Implementing point-of-care (POC) pregnancy testing before dental procedures that involve the use of intravenous sedation could help manage practice risk, according to a recent study published in the Journal of Oral and Maxillofacial Surgery.
Researchers reviewed the feasibility of implementing preprocedure pregnancy testing at an outpatient oral and maxillofacial clinic in New York City. During a 22-month period, the program cost $70.40 per pregnancy identified but also limited the surgeons' liability.
"Although the medications utilized for outpatient sedation procedures are generally considered safe for both mothers and developing fetuses, implementation of POC [human chorionic gonadotropin (hCG)] testing allows for providers and patients to make more fully informed decisions regarding how to proceed with elective cases in the case of a previously undiagnosed pregnancy," wrote the authors, led by Chase Aaron, a dental student at New York University College of Dentistry (J Oral Maxillofac Surg, May 19, 2021).
Point-of-care pregnancy testing before intravenous sedation is routine in hospitals across the U.S. for women of childbearing age. But the practice is not as common or routine in outpatient dental and oral surgery clinics.
Bellevue's Oral and Maxillofacial Surgery Clinic in New York City is one such outpatient clinic that utilizes urine pregnancy testing for women between the ages of 12 and 50. The day of a procedure, nurses inform patients that preprocedure pregnancy testing is required and results are available within the hour.
Patients with a negative result continue with their dental procedure as planned. When there's a positive pregnancy test result, surgeons discreetly notify the patient, postpone the procedure, and refer to an obstetrician as needed.
Procedures are rescheduled for six weeks postpartum for patients with an uncomplicated delivery and two weeks after an abortion in patients who choose to terminate their pregnancy. For patients with more complicated cases, the clinic works directly with the patient's obstetrician.
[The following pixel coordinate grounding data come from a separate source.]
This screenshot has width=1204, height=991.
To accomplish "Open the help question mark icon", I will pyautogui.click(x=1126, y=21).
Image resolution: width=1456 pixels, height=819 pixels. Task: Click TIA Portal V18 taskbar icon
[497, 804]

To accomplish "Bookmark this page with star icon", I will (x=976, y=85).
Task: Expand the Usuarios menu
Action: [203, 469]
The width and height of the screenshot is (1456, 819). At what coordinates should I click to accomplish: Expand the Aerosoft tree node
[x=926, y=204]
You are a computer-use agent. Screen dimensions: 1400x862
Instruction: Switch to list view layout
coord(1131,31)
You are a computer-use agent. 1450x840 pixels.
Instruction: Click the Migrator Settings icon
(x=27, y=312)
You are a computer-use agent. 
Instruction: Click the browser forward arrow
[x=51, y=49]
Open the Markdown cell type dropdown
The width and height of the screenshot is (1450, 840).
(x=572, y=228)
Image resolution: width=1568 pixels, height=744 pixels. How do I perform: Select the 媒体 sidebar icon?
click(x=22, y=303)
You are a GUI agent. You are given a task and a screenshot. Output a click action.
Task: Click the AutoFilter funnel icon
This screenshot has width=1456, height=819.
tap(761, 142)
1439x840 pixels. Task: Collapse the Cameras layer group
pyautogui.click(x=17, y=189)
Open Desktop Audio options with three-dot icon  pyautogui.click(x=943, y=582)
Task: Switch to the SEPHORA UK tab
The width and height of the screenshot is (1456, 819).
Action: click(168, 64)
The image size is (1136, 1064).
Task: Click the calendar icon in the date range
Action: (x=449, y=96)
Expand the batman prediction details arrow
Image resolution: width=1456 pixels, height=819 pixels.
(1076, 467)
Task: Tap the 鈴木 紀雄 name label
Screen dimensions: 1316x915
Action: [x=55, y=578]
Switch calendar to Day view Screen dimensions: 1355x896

The authors performed a retrospective study to better understand the cost and feasibility of running such a program at their outpatient clinic. The study included 176 women who underwent day-of pregnancy testing during a 22-month time frame.
Only five patients had urine test results suggestive of pregnancy during the study period. Patients with a positive test were an average age of 22 years -- two years younger than the average age of the entire cohort.
All five patients with positive pregnancy tests were scheduled to undergo third molar extraction. However, only one patient returned to the clinic to complete the procedure during the study time frame.
The urine tests cost $2 each for a total cost of $352 for the entire time period. That amounted to a cost of $70.40 per pregnancy identified.
The price of testing was well worth it to the clinic because the tests helped to promptly refer women for prenatal care and limit the oral surgeons' liability, the authors noted. The clinic also easily integrated pregnancy testing into its presedation workflow. However, the authors cautioned that outpatient dental clinics considering following suit should weigh safety and liability concerns against professional recommendations and standard of care.
"Given their demonstrated record of patient safety outcomes and formalized hospital-based training, oral and maxillofacial surgeons are well poised to implement routine hCG testing as well as navigate its ethical implications," the authors wrote.